Saints make faithful sweat
St Helens overcame a first-half fright to start life at their new Langtree Park home with a 38-10 victory over Salford.
Last Updated: 11/02/12 9:40am
St Helens overcame a first-half fright to start life at their new Langtree Park home with a 38-10 victory over Salford.
The Reds were good value for a 10-4 half-time lead after dominating the first 40 minutes and silencing a Saints crowd ready for an opening-night party.
But the hosts hit back with 34 unanwered points after the break to wreck Salford's hopes of a first win in St Helens for 32 years.
The Reds, who lost Jordan James, Sean Gleeson and Wayne Godwin to injury in their opening game, are bottom of the table without a win but deserve credit for their impressive first-half show.
With half-backs Matty Smith and Daniel Holdsworth pulling the strings, the Reds posed a major attacking threat.
Centre Joel Moon demonstrated superb handling to carve out an opening for left winger Jodie Broughton, who had the distinction of scoring the first Super League try at the new stadium.
Clever hands by Holdsworth then got right winger Danny Williams into space and his inside kick was touched down by centre Ashley Gibson, with Holdsworth's first conversion putting the visitors into a 10-0 lead.
Gibson had another try disallowed by video referee Ian Smith, who had a busy first half, giving St Helens second rower Sia Soliola the benefit of the doubt in awarding a 28th-minute try, but disallowing one by winger Tommy Makinson after he followed up James Roby's grubber kick to the line.
Urgency
Saints demonstrated more urgency after the break and scored a second try on 49 minutes when Roby gathered his own kick after it bounced back off a post.
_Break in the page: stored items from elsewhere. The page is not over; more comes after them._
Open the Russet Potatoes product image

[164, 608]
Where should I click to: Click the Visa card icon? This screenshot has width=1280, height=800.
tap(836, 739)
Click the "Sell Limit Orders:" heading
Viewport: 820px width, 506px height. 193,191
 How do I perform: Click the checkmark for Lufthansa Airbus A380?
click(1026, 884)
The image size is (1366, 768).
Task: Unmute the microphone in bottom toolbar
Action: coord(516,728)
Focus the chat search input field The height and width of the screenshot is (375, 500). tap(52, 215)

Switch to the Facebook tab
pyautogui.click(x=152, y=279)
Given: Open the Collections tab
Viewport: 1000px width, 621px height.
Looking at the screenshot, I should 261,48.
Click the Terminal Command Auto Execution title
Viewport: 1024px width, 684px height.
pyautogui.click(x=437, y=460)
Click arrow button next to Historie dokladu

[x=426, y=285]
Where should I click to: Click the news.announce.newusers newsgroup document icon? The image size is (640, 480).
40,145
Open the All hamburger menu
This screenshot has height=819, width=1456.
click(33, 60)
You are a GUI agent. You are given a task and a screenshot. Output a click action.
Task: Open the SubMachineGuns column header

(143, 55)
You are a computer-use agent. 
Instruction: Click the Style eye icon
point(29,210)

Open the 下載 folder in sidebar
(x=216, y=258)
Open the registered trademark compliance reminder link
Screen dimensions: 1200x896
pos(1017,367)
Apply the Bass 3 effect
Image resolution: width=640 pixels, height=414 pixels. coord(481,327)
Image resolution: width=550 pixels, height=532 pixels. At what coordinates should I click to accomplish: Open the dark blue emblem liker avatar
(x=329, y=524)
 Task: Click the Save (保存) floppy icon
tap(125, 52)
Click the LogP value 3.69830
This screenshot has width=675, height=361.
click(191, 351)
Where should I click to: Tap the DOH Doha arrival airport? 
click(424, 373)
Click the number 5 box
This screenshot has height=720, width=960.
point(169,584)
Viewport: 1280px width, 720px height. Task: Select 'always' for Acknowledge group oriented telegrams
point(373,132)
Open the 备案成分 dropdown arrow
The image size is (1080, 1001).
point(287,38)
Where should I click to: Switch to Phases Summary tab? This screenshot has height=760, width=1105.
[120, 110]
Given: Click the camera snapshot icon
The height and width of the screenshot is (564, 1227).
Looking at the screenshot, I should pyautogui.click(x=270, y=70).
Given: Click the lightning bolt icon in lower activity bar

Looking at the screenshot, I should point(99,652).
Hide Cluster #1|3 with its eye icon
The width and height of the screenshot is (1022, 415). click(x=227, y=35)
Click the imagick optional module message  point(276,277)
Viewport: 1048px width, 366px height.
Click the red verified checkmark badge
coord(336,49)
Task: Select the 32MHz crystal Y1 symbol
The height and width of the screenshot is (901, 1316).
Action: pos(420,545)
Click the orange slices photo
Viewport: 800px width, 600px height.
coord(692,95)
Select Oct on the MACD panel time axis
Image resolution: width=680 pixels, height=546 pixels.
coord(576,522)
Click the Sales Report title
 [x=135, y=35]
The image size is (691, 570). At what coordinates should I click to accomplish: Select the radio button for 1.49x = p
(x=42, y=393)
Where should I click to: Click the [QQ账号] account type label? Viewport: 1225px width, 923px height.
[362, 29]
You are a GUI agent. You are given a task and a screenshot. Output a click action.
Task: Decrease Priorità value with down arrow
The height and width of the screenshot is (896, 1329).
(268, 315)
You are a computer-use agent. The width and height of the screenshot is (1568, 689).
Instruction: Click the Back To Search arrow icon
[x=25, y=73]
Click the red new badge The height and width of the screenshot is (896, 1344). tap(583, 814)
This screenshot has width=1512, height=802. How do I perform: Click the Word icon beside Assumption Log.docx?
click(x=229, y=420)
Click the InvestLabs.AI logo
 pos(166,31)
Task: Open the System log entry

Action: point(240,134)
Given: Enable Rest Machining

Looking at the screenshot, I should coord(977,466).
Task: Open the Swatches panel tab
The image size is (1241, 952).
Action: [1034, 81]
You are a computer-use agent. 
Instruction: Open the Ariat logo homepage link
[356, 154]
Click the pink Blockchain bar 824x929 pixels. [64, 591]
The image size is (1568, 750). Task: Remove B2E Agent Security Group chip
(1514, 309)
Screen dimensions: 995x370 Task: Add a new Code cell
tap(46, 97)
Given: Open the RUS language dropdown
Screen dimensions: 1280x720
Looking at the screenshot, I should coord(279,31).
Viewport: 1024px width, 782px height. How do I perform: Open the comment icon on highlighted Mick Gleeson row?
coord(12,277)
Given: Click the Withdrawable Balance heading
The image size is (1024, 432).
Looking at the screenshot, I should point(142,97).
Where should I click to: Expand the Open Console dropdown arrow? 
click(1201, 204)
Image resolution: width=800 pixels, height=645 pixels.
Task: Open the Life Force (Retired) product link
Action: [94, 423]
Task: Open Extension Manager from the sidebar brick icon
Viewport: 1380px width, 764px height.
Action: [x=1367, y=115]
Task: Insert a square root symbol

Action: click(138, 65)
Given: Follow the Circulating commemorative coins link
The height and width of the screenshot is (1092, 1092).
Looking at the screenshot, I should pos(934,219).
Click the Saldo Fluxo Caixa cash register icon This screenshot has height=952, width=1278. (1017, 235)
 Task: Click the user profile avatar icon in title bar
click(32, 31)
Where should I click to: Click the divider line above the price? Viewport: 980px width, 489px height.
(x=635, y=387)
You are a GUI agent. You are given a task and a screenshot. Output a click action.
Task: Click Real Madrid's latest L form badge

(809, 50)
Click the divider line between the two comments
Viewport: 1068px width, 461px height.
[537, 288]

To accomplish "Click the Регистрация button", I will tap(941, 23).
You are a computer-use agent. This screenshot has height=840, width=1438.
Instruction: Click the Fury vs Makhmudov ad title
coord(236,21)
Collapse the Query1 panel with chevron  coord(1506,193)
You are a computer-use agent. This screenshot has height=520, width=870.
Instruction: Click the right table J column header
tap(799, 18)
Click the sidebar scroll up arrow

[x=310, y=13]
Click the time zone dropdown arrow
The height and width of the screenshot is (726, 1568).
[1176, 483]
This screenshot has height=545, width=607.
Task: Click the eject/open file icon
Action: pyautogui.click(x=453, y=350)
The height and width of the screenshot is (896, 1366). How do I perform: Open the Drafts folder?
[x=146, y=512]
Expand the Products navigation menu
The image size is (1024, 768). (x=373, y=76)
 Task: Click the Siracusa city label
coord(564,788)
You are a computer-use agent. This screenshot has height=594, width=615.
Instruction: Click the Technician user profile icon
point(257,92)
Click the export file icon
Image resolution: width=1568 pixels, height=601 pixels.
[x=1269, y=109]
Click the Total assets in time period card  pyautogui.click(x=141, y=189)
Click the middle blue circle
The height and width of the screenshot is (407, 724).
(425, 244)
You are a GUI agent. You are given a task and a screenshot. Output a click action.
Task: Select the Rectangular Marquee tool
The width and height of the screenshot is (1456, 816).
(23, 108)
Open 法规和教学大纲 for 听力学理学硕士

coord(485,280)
Makinson's first goal levelled the scores and Royce Simmons' men went in front for the first time four minutes later when Jonny Lomax's kick over the Reds defence bounced kindly for his half-back partner Lee Gaskell, who got Francis Meli coasting past wrong-footed defenders for a third try.
It was all over four minutes later when second rower Andrew Dixon crashed over for another Saints try and Makinson's third goal made it 22-10. They would have been further ahead but for a terrific try-saving tackle by Broughton on Lomax.
The momentum was firmly with the home side by then and loose forward Jon Wilkin took Lomax's short pass to grab a fifth try before an 80-metre by Gaskell set up the position for Dixon to claim his second.
Salford's defence cracked again in the final minute, enabling Anthony Laffranchi to score his first try for the club, with Makinson taking his goal tally to five.